>> Begin Input data
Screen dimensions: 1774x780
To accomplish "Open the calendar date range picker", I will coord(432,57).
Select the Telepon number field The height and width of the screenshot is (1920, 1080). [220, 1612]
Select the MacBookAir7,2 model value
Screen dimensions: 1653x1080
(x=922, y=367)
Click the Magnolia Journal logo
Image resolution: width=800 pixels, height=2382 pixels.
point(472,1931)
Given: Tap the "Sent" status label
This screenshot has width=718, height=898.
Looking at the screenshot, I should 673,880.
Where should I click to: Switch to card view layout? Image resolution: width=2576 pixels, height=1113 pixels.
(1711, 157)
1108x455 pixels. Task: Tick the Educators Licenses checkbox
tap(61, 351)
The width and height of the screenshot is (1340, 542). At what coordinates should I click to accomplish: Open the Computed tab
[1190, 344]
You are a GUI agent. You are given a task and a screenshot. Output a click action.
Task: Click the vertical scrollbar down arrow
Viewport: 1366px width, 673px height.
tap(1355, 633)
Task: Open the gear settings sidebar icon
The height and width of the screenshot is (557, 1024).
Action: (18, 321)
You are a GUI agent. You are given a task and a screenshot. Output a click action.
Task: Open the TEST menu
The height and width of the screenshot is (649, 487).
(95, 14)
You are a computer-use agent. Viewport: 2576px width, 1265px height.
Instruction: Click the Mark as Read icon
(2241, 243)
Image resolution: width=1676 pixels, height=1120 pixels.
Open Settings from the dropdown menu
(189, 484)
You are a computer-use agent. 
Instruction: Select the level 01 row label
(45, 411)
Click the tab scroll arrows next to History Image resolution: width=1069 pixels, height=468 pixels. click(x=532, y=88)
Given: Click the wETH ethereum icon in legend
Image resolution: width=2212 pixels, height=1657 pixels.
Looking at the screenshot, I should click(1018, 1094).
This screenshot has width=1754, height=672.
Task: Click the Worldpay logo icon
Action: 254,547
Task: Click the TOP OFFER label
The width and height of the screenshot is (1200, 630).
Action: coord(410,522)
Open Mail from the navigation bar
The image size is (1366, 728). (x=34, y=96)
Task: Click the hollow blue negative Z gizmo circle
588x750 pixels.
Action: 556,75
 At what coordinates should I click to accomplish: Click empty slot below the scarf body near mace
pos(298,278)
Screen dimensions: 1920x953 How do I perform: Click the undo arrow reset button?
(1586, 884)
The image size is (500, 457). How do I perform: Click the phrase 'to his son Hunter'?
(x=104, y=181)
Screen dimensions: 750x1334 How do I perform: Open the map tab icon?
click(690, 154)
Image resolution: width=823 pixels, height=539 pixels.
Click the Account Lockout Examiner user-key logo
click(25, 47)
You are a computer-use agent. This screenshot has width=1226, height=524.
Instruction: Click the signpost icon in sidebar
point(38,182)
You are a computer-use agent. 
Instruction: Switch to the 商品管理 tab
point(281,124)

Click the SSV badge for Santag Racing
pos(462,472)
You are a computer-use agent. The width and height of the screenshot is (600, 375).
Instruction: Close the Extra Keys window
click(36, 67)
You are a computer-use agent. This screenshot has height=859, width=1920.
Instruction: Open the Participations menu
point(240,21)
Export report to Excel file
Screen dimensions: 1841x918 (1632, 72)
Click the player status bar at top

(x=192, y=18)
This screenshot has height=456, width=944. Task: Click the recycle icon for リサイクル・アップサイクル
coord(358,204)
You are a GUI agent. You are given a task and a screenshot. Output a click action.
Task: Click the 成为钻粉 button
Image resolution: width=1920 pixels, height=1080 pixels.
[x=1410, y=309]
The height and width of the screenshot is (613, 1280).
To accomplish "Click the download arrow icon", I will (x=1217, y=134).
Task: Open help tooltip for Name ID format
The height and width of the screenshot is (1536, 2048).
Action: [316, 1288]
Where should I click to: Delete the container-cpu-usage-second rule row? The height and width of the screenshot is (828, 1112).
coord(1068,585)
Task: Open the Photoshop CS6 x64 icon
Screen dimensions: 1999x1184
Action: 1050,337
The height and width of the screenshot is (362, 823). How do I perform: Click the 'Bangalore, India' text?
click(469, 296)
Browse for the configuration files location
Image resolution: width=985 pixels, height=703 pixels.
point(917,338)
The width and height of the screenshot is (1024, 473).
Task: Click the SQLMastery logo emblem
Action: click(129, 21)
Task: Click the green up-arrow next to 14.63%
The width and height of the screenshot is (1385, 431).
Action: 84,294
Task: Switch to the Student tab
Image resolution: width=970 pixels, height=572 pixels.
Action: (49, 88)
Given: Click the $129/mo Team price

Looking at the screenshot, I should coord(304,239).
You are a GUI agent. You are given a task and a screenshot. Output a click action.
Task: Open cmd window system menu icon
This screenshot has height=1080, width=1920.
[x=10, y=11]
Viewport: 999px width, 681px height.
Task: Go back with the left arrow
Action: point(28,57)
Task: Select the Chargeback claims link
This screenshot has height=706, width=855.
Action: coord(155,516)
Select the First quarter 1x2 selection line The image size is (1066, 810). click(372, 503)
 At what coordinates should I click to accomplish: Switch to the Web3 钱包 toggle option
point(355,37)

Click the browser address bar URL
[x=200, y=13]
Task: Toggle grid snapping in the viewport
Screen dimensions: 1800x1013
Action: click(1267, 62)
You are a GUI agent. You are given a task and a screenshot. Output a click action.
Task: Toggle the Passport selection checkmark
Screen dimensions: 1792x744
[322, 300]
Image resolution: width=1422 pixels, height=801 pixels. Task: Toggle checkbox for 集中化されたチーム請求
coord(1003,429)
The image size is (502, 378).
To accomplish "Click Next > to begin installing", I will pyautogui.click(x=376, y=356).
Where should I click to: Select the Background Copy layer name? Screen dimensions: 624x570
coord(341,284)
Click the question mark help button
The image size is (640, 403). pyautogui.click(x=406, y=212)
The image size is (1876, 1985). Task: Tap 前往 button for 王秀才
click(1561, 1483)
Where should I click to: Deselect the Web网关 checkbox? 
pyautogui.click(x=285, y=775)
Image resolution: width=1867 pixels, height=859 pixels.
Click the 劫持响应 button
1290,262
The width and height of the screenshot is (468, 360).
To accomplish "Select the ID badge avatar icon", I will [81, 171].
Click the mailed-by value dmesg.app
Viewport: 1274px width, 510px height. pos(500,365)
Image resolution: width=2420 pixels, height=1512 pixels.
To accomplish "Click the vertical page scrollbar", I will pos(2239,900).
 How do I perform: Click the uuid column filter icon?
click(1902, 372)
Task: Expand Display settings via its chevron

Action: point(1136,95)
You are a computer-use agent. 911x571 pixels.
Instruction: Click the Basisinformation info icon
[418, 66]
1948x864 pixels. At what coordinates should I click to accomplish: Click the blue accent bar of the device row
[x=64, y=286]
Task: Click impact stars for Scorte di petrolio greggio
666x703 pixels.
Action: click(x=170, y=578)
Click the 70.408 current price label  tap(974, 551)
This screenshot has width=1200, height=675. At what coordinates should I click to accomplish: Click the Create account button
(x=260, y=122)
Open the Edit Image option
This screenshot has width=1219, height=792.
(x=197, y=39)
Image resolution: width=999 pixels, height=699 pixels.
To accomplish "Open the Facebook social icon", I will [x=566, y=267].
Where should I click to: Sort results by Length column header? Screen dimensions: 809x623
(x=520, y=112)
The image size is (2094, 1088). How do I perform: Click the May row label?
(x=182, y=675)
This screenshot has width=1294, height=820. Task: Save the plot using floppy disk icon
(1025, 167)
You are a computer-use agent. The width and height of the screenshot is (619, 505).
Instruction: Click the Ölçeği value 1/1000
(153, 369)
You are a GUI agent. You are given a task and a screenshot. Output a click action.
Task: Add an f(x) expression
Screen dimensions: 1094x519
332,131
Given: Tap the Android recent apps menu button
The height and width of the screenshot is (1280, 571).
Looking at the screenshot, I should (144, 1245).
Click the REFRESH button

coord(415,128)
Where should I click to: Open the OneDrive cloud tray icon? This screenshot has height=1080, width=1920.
>> End Input data
Gather every line in the records above that contains the string "what".

- Response to the task -
The width and height of the screenshot is (1340, 542). At what coordinates should I click to accomplish: Open the Computed tab
 At what coordinates should I click to accomplish: Click empty slot below the scarf body near mace
 At what coordinates should I click to accomplish: Switch to the Web3 钱包 toggle option
1948x864 pixels. At what coordinates should I click to accomplish: Click the blue accent bar of the device row
This screenshot has width=1200, height=675. At what coordinates should I click to accomplish: Click the Create account button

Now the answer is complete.